Abstract
Background and Aims
Renal impairment is one of the common implications in multiple myeloma. But the relationships between the renal pathology and cytogenetic features are not fully understood. To explore the renal pathology and cytogenetic features in patients of multiple myeloma with renal impairment.
Method
Retrospective of our hospital from January 2009 to January 2019, newly diagnosed multiple myeloma patients with renal impairment. The relationship between the results of Fluorescence in situ hybridization (FISH) and renal pathological findings was analyzed. Statistical analysis was performed using SPSS 20.0.
Results
A total of 20 patients underwent renal biopsy, included 12 males and 8 females. FISH result showed that there were 7 cases of interstitial nephritis, 3 of them were negative for FISH, and the remaining that IgH rearrangement, 1q21 amplification, RB1 deletion, D13S319 deletion, and P53 deletion detection rates were 42.86%, 28.57%, 28.57%, 28.57% and 14.29%. The incidence was lower, which was statistically significant (P<0.01). There were 6 cases of cast nephropathy, IgH rearrangement, 1q21 amplification, RB1 deletion, D13S319 deletion, and P53 deletion detection rates were 66.67%, 50%, 66.67%, 50% and 0%. Compared with the total probe positive rate, there was no statistical significance (P>0.05). There were 4 cases of acute tubular necrosis, IgH rearrangement, 1q21 amplification, RB1 deletion, D13S319 deletion, and P53 deletion detection rates were 100%, 50%, 50%, 25% and 25%, respectively.

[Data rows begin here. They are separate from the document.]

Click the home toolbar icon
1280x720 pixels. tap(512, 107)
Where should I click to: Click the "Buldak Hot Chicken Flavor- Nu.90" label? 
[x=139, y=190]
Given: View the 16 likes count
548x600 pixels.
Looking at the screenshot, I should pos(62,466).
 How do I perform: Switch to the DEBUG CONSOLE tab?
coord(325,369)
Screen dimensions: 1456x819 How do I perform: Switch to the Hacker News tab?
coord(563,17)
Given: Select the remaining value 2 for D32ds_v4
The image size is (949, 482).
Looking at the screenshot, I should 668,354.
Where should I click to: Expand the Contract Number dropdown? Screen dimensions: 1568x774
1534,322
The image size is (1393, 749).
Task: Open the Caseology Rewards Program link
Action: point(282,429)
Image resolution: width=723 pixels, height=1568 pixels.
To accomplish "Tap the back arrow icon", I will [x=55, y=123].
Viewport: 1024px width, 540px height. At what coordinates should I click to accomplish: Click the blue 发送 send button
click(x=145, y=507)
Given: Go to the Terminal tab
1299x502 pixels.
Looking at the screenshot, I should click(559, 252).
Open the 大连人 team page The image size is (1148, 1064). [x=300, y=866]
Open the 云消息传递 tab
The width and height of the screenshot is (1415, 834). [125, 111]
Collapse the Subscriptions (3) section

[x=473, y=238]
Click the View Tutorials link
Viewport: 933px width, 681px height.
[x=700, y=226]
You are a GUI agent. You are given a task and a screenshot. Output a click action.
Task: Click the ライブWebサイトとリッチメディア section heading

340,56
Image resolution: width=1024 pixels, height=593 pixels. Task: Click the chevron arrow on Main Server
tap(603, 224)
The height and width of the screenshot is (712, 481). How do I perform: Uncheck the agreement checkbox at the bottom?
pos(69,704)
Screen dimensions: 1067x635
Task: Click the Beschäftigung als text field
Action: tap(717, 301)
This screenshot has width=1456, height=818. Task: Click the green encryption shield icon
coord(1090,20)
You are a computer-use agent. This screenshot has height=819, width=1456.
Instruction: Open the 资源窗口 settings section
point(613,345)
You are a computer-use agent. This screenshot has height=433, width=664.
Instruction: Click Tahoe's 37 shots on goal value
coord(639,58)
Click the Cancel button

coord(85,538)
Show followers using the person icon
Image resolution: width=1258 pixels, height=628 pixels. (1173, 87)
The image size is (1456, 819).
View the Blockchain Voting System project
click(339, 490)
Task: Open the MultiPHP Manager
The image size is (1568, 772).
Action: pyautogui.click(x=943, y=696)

Compared with the total probe positive rate, there was no statistical significance (P>0.05). There are 1 of amyloidosis and 1 of tubular nephropathy with amyloidosis were positive for 5 probes. One case of light chain deposition disease was positive for RB1 gene deletion + D13S319 gene deletion.
Conclusion
FISH in patients with different renal pathological changes is characterized by heterogeneity, which can be used to predict the risk of renal damage and speculate on possible renal pathological types to guide prognosis.